Content starts

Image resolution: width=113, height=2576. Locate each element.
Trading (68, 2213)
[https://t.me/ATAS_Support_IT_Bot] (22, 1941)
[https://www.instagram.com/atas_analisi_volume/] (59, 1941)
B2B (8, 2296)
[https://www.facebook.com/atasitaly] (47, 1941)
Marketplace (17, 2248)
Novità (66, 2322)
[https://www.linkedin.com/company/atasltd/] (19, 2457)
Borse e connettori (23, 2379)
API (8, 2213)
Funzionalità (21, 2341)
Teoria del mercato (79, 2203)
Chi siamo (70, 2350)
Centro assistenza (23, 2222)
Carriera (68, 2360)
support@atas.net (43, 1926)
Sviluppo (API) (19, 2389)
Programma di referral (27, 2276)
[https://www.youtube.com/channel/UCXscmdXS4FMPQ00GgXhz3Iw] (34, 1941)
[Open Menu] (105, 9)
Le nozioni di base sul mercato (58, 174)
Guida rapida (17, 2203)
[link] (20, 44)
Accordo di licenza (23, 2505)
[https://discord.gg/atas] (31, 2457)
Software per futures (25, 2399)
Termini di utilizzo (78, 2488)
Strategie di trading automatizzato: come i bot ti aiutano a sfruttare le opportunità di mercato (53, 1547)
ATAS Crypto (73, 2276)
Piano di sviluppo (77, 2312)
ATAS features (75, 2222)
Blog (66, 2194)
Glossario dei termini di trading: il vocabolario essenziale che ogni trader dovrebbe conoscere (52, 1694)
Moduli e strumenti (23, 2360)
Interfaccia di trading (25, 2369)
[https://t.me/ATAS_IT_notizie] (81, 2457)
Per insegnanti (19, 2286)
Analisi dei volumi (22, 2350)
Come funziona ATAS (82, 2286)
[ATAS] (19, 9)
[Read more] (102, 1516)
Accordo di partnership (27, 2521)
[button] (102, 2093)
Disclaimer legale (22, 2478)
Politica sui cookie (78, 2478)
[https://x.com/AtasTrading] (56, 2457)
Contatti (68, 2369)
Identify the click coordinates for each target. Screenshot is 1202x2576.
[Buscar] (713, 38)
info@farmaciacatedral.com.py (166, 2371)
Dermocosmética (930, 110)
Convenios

Content ends

__WORK ORDER__.
Nothing but the lines from the one containing "API (8, 2213)" through the end of the material should appear; please return them exactly.

__EXERCISE ANSWER__.
API (8, 2213)
Funzionalità (21, 2341)
Teoria del mercato (79, 2203)
Chi siamo (70, 2350)
Centro assistenza (23, 2222)
Carriera (68, 2360)
support@atas.net (43, 1926)
Sviluppo (API) (19, 2389)
Programma di referral (27, 2276)
[https://www.youtube.com/channel/UCXscmdXS4FMPQ00GgXhz3Iw] (34, 1941)
[Open Menu] (105, 9)
Le nozioni di base sul mercato (58, 174)
Guida rapida (17, 2203)
[link] (20, 44)
Accordo di licenza (23, 2505)
[https://discord.gg/atas] (31, 2457)
Software per futures (25, 2399)
Termini di utilizzo (78, 2488)
Strategie di trading automatizzato: come i bot ti aiutano a sfruttare le opportunità di mercato (53, 1547)
ATAS Crypto (73, 2276)
Piano di sviluppo (77, 2312)
ATAS features (75, 2222)
Blog (66, 2194)
Glossario dei termini di trading: il vocabolario essenziale che ogni trader dovrebbe conoscere (52, 1694)
Moduli e strumenti (23, 2360)
Interfaccia di trading (25, 2369)
[https://t.me/ATAS_IT_notizie] (81, 2457)
Per insegnanti (19, 2286)
Analisi dei volumi (22, 2350)
Come funziona ATAS (82, 2286)
[ATAS] (19, 9)
[Read more] (102, 1516)
Accordo di partnership (27, 2521)
[button] (102, 2093)
Disclaimer legale (22, 2478)
Politica sui cookie (78, 2478)
[https://x.com/AtasTrading] (56, 2457)
Contatti (68, 2369)
Identify the click coordinates for each target. Screenshot is 1202x2576.
[Buscar] (713, 38)
info@farmaciacatedral.com.py (166, 2371)
Dermocosmética (930, 110)
Convenios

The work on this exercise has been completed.